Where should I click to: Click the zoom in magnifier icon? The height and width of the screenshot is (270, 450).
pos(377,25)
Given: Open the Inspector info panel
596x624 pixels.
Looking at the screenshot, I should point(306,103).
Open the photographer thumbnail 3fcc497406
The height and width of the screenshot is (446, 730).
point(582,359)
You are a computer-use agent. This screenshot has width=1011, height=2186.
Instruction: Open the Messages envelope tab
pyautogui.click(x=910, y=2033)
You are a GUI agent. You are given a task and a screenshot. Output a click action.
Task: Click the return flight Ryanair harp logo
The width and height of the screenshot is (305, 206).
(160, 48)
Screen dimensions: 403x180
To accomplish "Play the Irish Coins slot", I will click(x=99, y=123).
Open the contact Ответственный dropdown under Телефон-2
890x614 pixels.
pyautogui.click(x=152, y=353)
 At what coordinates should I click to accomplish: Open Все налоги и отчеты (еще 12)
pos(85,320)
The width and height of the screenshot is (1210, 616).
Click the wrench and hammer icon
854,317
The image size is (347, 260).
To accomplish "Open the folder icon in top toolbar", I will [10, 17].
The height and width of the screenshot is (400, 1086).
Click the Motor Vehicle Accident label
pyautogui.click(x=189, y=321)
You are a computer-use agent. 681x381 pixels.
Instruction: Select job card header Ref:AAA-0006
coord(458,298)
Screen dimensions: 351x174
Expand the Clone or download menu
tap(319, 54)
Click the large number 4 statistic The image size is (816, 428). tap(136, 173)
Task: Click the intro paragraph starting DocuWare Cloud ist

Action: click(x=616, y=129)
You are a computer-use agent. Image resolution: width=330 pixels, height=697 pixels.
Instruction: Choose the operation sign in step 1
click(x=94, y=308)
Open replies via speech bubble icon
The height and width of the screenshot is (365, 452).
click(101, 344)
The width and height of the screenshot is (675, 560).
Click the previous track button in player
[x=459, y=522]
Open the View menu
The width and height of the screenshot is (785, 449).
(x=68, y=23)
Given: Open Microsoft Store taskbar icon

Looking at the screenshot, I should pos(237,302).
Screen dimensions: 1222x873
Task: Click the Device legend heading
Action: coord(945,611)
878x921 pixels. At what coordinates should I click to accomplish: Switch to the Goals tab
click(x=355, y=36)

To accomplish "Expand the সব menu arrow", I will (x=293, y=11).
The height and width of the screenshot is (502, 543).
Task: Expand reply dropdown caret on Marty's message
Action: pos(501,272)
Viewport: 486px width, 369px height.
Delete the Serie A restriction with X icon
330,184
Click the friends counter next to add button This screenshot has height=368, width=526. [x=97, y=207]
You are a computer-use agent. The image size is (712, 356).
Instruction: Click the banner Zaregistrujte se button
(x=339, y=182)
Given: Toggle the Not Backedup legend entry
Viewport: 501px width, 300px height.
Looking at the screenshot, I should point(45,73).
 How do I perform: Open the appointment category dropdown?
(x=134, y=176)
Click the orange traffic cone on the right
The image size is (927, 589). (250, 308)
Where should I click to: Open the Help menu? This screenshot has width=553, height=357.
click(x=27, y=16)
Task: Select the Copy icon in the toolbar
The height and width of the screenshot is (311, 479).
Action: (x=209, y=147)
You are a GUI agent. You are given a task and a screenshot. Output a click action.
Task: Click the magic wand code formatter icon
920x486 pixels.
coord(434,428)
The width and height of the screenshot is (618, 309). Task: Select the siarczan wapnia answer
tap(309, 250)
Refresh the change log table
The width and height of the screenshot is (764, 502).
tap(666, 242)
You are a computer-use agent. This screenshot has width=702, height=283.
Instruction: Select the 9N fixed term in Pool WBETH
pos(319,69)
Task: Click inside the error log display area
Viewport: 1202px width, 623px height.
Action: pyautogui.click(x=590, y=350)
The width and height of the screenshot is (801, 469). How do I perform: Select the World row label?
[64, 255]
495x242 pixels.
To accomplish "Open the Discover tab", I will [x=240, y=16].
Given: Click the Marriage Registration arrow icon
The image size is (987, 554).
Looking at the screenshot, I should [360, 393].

====

▸ **Required action**
Your job is to give the data above again exactly, in full.

▸ **Finished exercise**
Where should I click to: Click the zoom in magnifier icon? The height and width of the screenshot is (270, 450).
pos(377,25)
Given: Open the Inspector info panel
596x624 pixels.
Looking at the screenshot, I should point(306,103).
Open the photographer thumbnail 3fcc497406
The height and width of the screenshot is (446, 730).
point(582,359)
You are a computer-use agent. This screenshot has width=1011, height=2186.
Instruction: Open the Messages envelope tab
pyautogui.click(x=910, y=2033)
You are a GUI agent. You are given a task and a screenshot. Output a click action.
Task: Click the return flight Ryanair harp logo
The width and height of the screenshot is (305, 206).
(160, 48)
Screen dimensions: 403x180
To accomplish "Play the Irish Coins slot", I will click(x=99, y=123).
Open the contact Ответственный dropdown under Телефон-2
890x614 pixels.
pyautogui.click(x=152, y=353)
 At what coordinates should I click to accomplish: Open Все налоги и отчеты (еще 12)
pos(85,320)
The width and height of the screenshot is (1210, 616).
Click the wrench and hammer icon
854,317
The image size is (347, 260).
To accomplish "Open the folder icon in top toolbar", I will [10, 17].
The height and width of the screenshot is (400, 1086).
Click the Motor Vehicle Accident label
pyautogui.click(x=189, y=321)
You are a computer-use agent. 681x381 pixels.
Instruction: Select job card header Ref:AAA-0006
coord(458,298)
Screen dimensions: 351x174
Expand the Clone or download menu
tap(319, 54)
Click the large number 4 statistic The image size is (816, 428). tap(136, 173)
Task: Click the intro paragraph starting DocuWare Cloud ist

Action: click(x=616, y=129)
You are a computer-use agent. Image resolution: width=330 pixels, height=697 pixels.
Instruction: Choose the operation sign in step 1
click(x=94, y=308)
Open replies via speech bubble icon
The height and width of the screenshot is (365, 452).
click(101, 344)
The width and height of the screenshot is (675, 560).
Click the previous track button in player
[x=459, y=522]
Open the View menu
The width and height of the screenshot is (785, 449).
(x=68, y=23)
Given: Open Microsoft Store taskbar icon

Looking at the screenshot, I should pos(237,302).
Screen dimensions: 1222x873
Task: Click the Device legend heading
Action: coord(945,611)
878x921 pixels. At what coordinates should I click to accomplish: Switch to the Goals tab
click(x=355, y=36)

To accomplish "Expand the সব menu arrow", I will (x=293, y=11).
The height and width of the screenshot is (502, 543).
Task: Expand reply dropdown caret on Marty's message
Action: pos(501,272)
Viewport: 486px width, 369px height.
Delete the Serie A restriction with X icon
330,184
Click the friends counter next to add button This screenshot has height=368, width=526. [x=97, y=207]
You are a computer-use agent. The image size is (712, 356).
Instruction: Click the banner Zaregistrujte se button
(x=339, y=182)
Given: Toggle the Not Backedup legend entry
Viewport: 501px width, 300px height.
Looking at the screenshot, I should point(45,73).
 How do I perform: Open the appointment category dropdown?
(x=134, y=176)
Click the orange traffic cone on the right
The image size is (927, 589). (250, 308)
Where should I click to: Open the Help menu? This screenshot has width=553, height=357.
click(x=27, y=16)
Task: Select the Copy icon in the toolbar
The height and width of the screenshot is (311, 479).
Action: (x=209, y=147)
You are a GUI agent. You are given a task and a screenshot. Output a click action.
Task: Click the magic wand code formatter icon
920x486 pixels.
coord(434,428)
The width and height of the screenshot is (618, 309). Task: Select the siarczan wapnia answer
tap(309, 250)
Refresh the change log table
The width and height of the screenshot is (764, 502).
tap(666, 242)
You are a computer-use agent. This screenshot has width=702, height=283.
Instruction: Select the 9N fixed term in Pool WBETH
pos(319,69)
Task: Click inside the error log display area
Viewport: 1202px width, 623px height.
Action: pyautogui.click(x=590, y=350)
The width and height of the screenshot is (801, 469). How do I perform: Select the World row label?
[64, 255]
495x242 pixels.
To accomplish "Open the Discover tab", I will [x=240, y=16].
Given: Click the Marriage Registration arrow icon
The image size is (987, 554).
Looking at the screenshot, I should [360, 393].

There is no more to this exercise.